The lines to copy run from the one containing "Task: Copy the API token to clipboard" to the end of the records below; repeat them exactly and include nothing else.
##### Input records #####
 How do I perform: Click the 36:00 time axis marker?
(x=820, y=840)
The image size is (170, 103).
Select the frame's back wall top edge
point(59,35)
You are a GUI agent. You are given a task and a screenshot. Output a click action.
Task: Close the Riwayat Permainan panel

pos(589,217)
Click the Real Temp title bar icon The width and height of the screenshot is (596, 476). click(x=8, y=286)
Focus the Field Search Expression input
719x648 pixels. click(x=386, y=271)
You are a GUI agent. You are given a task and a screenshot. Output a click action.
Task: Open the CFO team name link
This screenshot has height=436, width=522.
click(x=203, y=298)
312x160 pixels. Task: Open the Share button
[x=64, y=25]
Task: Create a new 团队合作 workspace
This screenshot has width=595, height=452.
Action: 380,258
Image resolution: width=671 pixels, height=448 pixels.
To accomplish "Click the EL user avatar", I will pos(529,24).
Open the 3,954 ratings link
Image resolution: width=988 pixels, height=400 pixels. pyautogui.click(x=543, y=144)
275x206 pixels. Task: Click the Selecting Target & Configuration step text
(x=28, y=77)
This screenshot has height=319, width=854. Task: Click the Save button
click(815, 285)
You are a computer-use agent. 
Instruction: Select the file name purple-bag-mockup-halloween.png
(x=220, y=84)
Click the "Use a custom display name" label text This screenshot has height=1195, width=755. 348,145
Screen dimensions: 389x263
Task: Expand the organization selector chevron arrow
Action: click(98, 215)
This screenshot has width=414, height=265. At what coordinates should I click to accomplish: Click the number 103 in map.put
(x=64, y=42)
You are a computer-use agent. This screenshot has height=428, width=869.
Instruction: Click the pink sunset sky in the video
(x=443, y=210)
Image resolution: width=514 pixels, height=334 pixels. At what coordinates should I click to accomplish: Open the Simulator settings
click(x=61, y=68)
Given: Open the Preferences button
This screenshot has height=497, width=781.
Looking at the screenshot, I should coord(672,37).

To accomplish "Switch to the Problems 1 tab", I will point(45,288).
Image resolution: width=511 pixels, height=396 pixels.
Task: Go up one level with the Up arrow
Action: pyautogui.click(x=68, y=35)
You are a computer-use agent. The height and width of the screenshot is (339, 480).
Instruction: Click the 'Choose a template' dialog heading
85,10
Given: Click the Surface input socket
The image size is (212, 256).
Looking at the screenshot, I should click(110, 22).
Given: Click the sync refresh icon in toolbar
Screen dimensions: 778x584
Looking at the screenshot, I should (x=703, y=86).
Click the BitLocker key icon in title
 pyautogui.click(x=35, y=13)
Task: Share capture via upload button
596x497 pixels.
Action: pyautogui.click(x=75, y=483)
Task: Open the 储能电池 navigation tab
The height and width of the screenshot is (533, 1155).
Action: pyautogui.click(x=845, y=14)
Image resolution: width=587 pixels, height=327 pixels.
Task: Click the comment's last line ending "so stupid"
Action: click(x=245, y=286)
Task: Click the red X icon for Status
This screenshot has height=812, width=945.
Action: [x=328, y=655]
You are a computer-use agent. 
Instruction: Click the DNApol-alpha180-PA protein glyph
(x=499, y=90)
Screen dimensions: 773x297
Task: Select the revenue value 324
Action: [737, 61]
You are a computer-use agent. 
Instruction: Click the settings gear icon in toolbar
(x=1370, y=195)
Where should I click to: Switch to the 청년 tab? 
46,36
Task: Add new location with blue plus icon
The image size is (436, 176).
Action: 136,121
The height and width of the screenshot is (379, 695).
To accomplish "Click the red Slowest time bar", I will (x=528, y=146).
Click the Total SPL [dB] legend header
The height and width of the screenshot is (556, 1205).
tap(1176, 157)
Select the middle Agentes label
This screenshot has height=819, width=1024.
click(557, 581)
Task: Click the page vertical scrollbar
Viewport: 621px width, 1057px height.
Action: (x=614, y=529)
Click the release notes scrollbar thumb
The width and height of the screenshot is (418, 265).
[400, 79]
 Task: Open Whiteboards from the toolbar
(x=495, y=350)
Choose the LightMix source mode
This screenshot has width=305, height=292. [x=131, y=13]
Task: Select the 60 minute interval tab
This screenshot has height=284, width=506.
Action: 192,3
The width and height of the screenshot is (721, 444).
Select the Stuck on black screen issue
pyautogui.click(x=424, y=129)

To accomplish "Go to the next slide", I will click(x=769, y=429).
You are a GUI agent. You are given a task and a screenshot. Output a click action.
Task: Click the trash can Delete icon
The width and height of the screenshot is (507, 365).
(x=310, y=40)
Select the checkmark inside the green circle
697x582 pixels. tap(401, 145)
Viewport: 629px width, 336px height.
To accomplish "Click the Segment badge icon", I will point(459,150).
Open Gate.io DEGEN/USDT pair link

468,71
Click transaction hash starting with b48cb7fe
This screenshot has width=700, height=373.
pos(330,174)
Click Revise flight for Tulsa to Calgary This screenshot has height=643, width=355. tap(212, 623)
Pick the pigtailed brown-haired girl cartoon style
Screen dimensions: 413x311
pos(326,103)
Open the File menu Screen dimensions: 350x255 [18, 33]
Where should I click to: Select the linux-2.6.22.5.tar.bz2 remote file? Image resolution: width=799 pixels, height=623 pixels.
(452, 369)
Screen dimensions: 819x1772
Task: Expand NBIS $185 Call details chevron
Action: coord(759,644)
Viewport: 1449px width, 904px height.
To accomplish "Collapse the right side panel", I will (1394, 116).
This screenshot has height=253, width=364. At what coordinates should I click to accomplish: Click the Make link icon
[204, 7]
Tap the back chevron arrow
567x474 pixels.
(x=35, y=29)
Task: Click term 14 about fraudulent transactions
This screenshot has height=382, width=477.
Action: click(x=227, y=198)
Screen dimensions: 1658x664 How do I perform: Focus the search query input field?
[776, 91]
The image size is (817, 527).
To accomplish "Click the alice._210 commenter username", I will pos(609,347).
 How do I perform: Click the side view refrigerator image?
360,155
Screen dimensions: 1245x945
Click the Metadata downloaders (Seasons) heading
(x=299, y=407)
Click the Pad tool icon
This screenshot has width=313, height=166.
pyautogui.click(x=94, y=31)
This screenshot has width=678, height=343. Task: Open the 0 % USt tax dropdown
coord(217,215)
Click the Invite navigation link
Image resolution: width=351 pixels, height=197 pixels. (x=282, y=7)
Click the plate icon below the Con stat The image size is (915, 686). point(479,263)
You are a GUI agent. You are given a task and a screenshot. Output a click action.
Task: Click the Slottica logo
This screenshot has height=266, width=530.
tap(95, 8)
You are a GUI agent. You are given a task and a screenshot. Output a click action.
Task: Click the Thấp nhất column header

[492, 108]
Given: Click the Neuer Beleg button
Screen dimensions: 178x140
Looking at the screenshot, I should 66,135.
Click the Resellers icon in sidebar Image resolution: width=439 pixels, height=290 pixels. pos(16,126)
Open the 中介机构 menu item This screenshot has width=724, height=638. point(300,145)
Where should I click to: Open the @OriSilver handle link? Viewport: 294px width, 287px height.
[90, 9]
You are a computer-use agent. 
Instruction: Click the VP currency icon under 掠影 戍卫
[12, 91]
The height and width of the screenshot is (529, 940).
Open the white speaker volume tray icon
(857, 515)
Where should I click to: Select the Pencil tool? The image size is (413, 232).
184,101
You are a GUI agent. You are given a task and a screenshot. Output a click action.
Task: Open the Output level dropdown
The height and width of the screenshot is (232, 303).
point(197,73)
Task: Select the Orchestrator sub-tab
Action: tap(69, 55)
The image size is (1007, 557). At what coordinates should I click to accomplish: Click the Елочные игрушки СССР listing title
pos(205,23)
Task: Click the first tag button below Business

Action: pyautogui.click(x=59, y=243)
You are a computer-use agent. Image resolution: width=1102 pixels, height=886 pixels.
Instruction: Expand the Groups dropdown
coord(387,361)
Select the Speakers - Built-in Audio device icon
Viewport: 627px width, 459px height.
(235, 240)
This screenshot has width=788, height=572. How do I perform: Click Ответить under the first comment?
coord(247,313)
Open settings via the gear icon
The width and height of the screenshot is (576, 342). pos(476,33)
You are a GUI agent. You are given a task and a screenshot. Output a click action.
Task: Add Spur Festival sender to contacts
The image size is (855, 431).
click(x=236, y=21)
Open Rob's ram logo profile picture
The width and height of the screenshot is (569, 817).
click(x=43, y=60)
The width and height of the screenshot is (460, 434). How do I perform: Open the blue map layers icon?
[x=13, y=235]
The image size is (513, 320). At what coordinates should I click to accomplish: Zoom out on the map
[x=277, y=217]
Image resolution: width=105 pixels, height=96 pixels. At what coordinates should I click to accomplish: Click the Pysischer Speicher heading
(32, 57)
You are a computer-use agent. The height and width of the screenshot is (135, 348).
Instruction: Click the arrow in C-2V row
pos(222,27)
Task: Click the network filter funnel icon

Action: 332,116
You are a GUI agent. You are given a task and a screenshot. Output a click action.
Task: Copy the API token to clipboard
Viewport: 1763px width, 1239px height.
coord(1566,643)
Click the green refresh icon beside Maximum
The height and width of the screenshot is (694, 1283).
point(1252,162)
#####
◆ **Response area**
Task: Copy the API token to clipboard
Viewport: 1763px width, 1239px height.
coord(1566,643)
Click the green refresh icon beside Maximum
The height and width of the screenshot is (694, 1283).
point(1252,162)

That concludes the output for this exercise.